In sum, they’re intentionally circumventing DNS, /etc/hosts, and even IPv4 blackholing by attempting to send their phone-home packets through IPv6. Then if you block that as well your computer constantly freezes.



You make it sound so sinister, but yes of course Apple will use IPv6 if that’s the only (or best) route. That’s a good thing.

Where does “constantly freezes” come from? You didn’t mention that in your linked post. And if your computer “constantly freezes” with Apple blackholed, why wouldn’t it also be constantly freezing when your network connection doesn’t reach the internet? I’m pretty sure they use an apple.com URL for their reachability test, so your blackhole should be blocking that too.


Why are they ignoring /etc/hosts if this is good behavior?


Are you also writing

  :: domain.example
Because the difference is gethostbynamev2 (the most likely function being used, or I suppose the Apple equivalent) looks up a ipv6 hostname before it looks up a ipv4 hostname, which means a "0.0.0.0 domain.example" entry won't override the result of ipv6 lookups.

  $ echo "0.0.0.0 cloudflare.com" | sudo tee -a /etc/hosts
  $ getent hosts cloudflare.com && getent ahosts cloudflare.com
  2606:4700::6810:85e5 cloudflare.com
  0.0.0.0         STREAM cloudflare.com


I disabled IPv6 altogether, and Apple’s processes are still finding a way to resolve their real IPs after my DNS and /etc/hosts resolved their domains to 0.0.0.0.

DNS should be enough, I shouldn’t have to black hole Apple’s entire /8 to stop macOS from phoning home when I’m not using the computer and no apps are running.


I suspect the number of macOS machines on networks with misconfigured DNS is far higher than the number of macOS machines whose admins want to prevent them from talking to Apple.
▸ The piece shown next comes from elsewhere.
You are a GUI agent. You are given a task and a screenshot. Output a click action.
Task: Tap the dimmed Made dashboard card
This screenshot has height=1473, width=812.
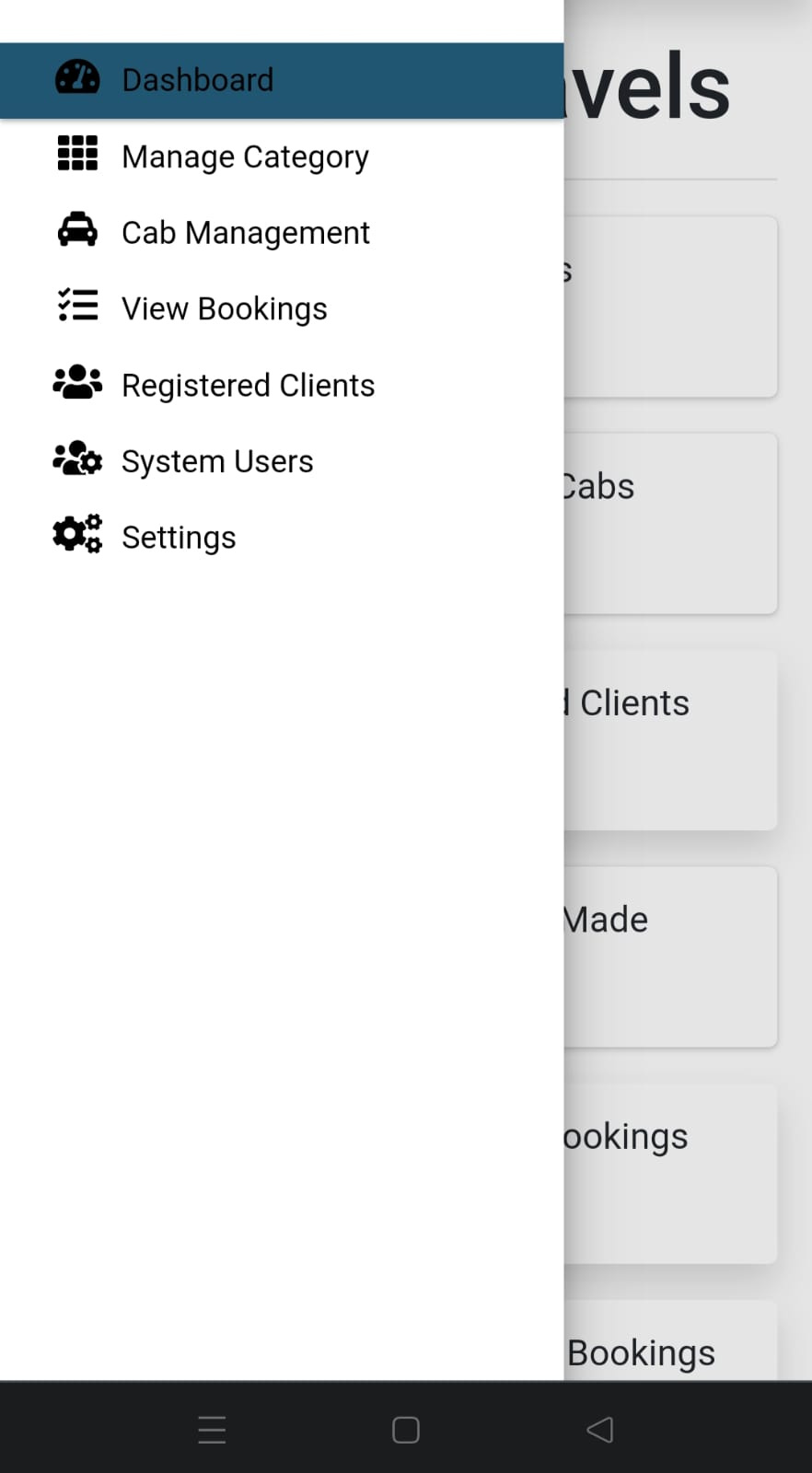670,956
So I’m glad they’re going to great lengths to preserve their ability to communicate with Apple even under adverse network conditions.


I appreciate giving people the benefit of the doubt, but this feels overly charitable to me. I doubt they’re worried about accidentally misconfigured /etc/hosts files.

Much more likely is that they were aware of outbound firewalls like Little Snitch and want to evade user attempts to block their software, as discussed in the main article here.


Why are you using /etc/hosts to modify the behavior of the Apple resolver system? That’s not how macOS directory services work, and Apple only appears to offers it as a legacy backwards-compat stub with no guarantee of support or effectiveness for modern anything. It’s no surprise that it’s not an effective solution for you.


In their book a bit of malware might have modified /etc/hosts.

It's for your own good!


That's an odd one. If my Mac is offline it works just fine. Perhaps your filtering/firewalling isn't complete so it gets partial connections and then times out on the rest? If you do that in large quantities, any OS will start to show trouble.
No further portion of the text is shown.